The Marjon Sport & Health Clinic operates out of Marjon Sport & Health Centre and is part of the wider Plymouth Marjon University organisation.

The below privacy notice outlines what personal data we collect and how we ensure the protection of it in accordance with the DPA 2018 and GDPR. All employees and students working within the clinic are required to adhere to the protections as described.

All the data we collect is given voluntarily by you, the user. The data may include: Identification Information (Name, DoB, Email, Tel), Billing Information, Medical Information (symptoms, history of condition, assessment findings, diagnosis, treatment, plan) plus any other relevant information you provide us with (MRI results, list of Medications).

As we are a learning clinic, some cases may be discussed for educational purposes, however this information will not identify you personally.

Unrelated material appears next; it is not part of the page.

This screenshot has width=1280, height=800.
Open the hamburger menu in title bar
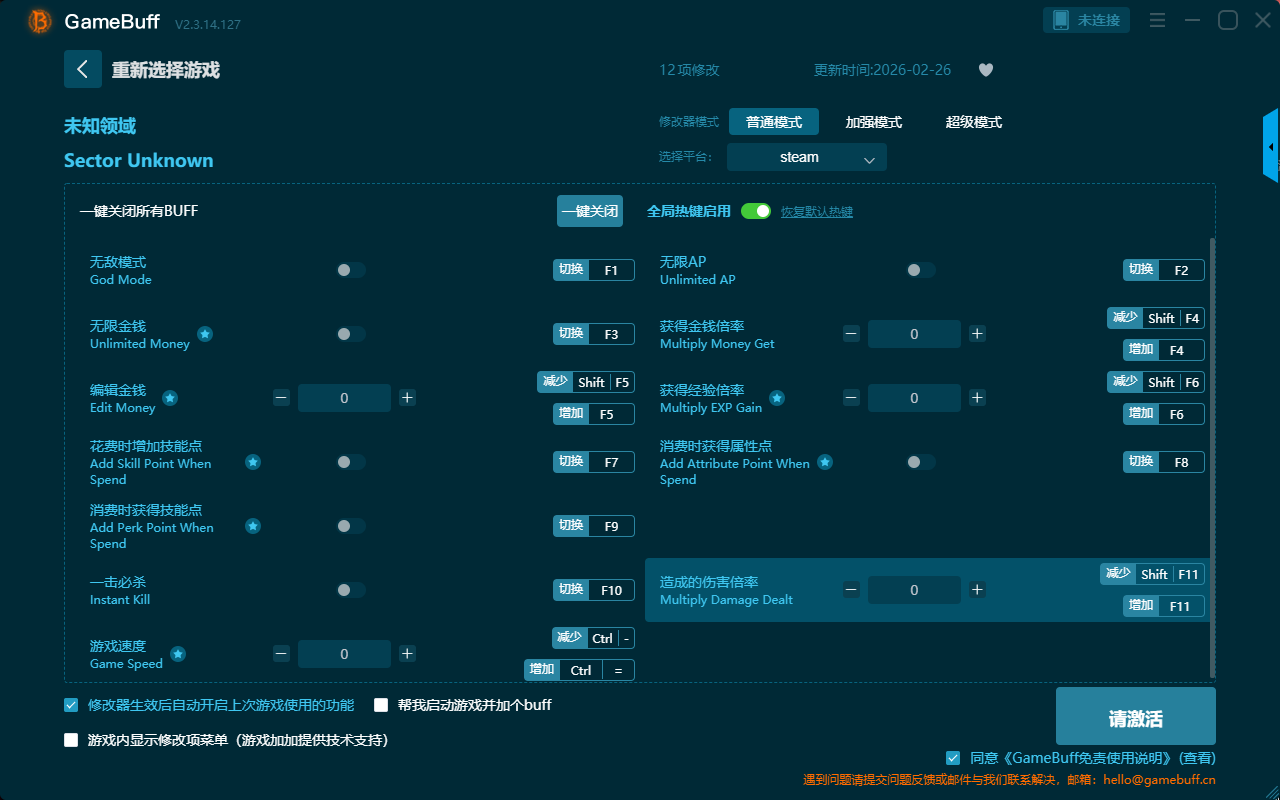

Billing information taken from you in store or online is not stored by us. This information is processed securely and stored by Square the third party payment processor which we use. Clinicians will not have access to this information at any time. Third party payment processors are banned from using your personal data, except to facilitate the necessary purchases for our services.

We will only retain your personal data for as long as necessary to fulfil the purposes we collected it for. Medical information will be kept for a maximum of 7 years as part of our duty of care.

As part of your agreement in booking your appointment, you agree that we may use your data to contact you regarding your appointments. You may also opt in to hearing from us about other services that may be of interest. You have the right to see the data we hold on you at any time, and to ask for us to remove it from our records. Should you wish to amend or remove your data please contact mshclinic@marjon.ac.uk. you may also like to see the university’s full privacy policy.

Informed consent

My therapist has fully explained their advised treatment plan for my condition. I understand the course of therapeutic and remedial actions which will be undertaken, and hereby give informed consent for treatment. I am aware the clinic operates as an educational environment, and as such my treatment plan may be delivered by a student therapist under supervision. I also consent to my case history being discussed in an educational setting where appropriate.